The US and Ukraine appeared to be heading towards an irreconcilable rift after Donald Trump escalated his attacks on Volodymyr Zelenskyy, calling the Ukrainian president “a dictator” and warning that he “better move fast” or he “won’t have a country left”.
The US leader’s comments on Wednesday, which were rife with falsehoods, came after Zelenskyy said Trump was “trapped” in a Russian “disinformation bubble,” following Trump’s claims that Ukraine was to blame for Russia’s 2022 invasion, remarks that echoed the Kremlin’s narrative.
In a fiery rant on the Truth Social app marking his most direct threat to end the war on terms aligning with Moscow’s goals, Trump wrote: “A Dictator without Elections, Zelenskyy better move fast or he is not going to have a Country left.”

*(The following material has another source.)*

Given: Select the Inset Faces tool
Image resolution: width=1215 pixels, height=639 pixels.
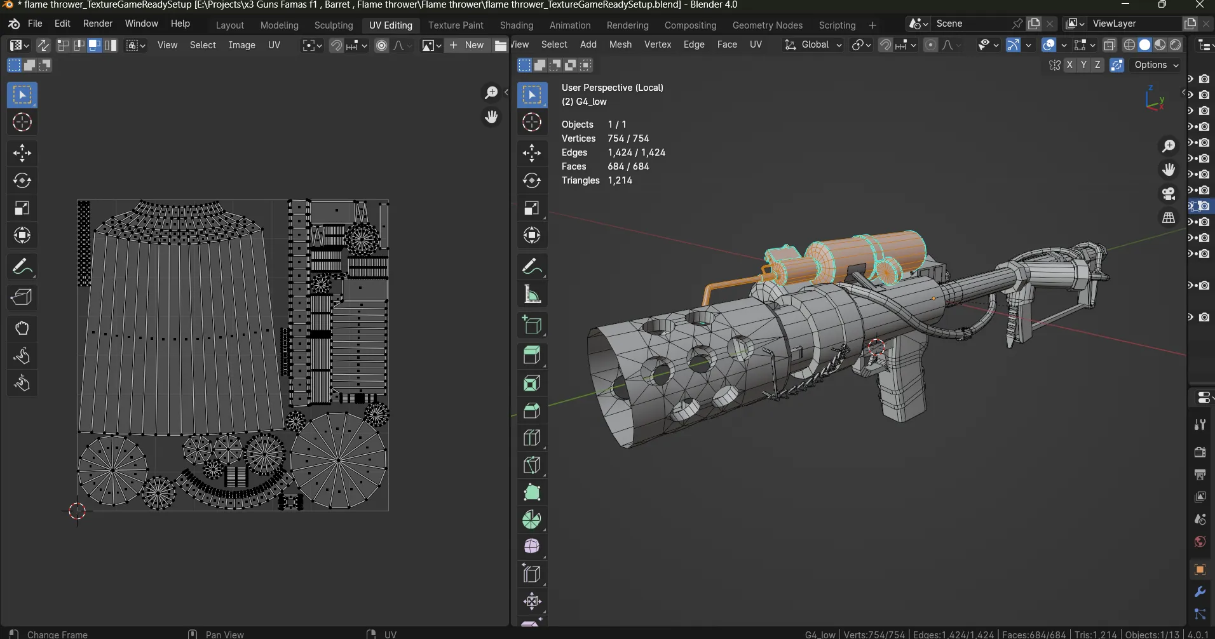Looking at the screenshot, I should pos(533,383).
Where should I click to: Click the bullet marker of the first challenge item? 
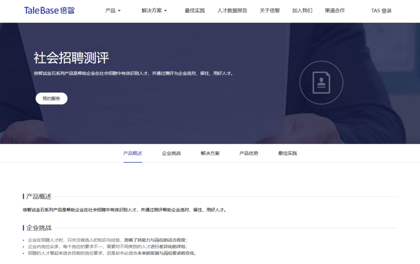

He added that Zelenskyy had “done a terrible job” and accused the Ukrainian president – without evidence – of benefiting from continuing US financial and military support, suggesting he had an interest in prolonging the war rather than seeking its end.
The US president wrote that Zelenskyy, whom he dismissed as “a modestly successful comedian”, had “talked the United States of America into spending $350 Billion Dollars, to go into a war that couldn’t be won, that never had to start.
“The only thing he was good at was playing Biden ‘like a fiddle’,” Trump wrote.
The unprecedented escalation of tensions between Kyiv and Washington came after senior US and Russian officials met in Saudi Arabia on Tuesday to discuss the war in Ukraine, as well as economic and political cooperation, indicating a fundamental shift in the US approach to Moscow.
Ukraine and Europe were excluded from the talks, increasing fears that Trump could push for a peace deal favouring Vladimir Putin.
“We are successfully negotiating an end to the War with Russia, something all admit only ‘TRUMP’ and the Trump Administration, can do,” Trump wrote. At a conference in Miami later on Wednesday, Trump claimed Zelenskyy could have attended the Saudi talks “if he wanted” – Zelenskyy has denied this, and Trump administration officials were clear beforehand that the talks were bilateral between Russia and the US. Trump said on Wednesday that the talks had gone “very, very well”.
Earlier in the day, Zelenskyy, in a combative press conference in Kyiv, said the US president was pushing “a lot of disinformation coming from Russia”.
“Unfortunately, President Trump, with all due respect for him as the leader of a nation that we respect greatly … is trapped in this disinformation bubble,” Zelenskyy said.
Zelenskyy’s comments, in turn, were a response to a series of inflammatory remarks on Tuesday evening, in which Trump first criticised him and suggested Ukraine was to blame for Moscow’s invasion.
Trump’s latest comments will cast serious doubt on future US aid to Ukraine. Zelenskyy has previously said that Ukraine had little chance of survival without support from the US, a key military partner.
While Zelenskyy said he would like Trump’s team to be “more truthful”, Putin, on the same day, said the US president had begun receiving “objective information” about the war in Ukraine that led him to “change his position”.
Putin also said that he “highly rated” the results of the Russia-US summit in Riyadh. “Russia and the US are cooperating on economic issues, energy markets, space, and other areas,” Putin said, adding that he was happy to meet Trump, but “preparation was necessary”.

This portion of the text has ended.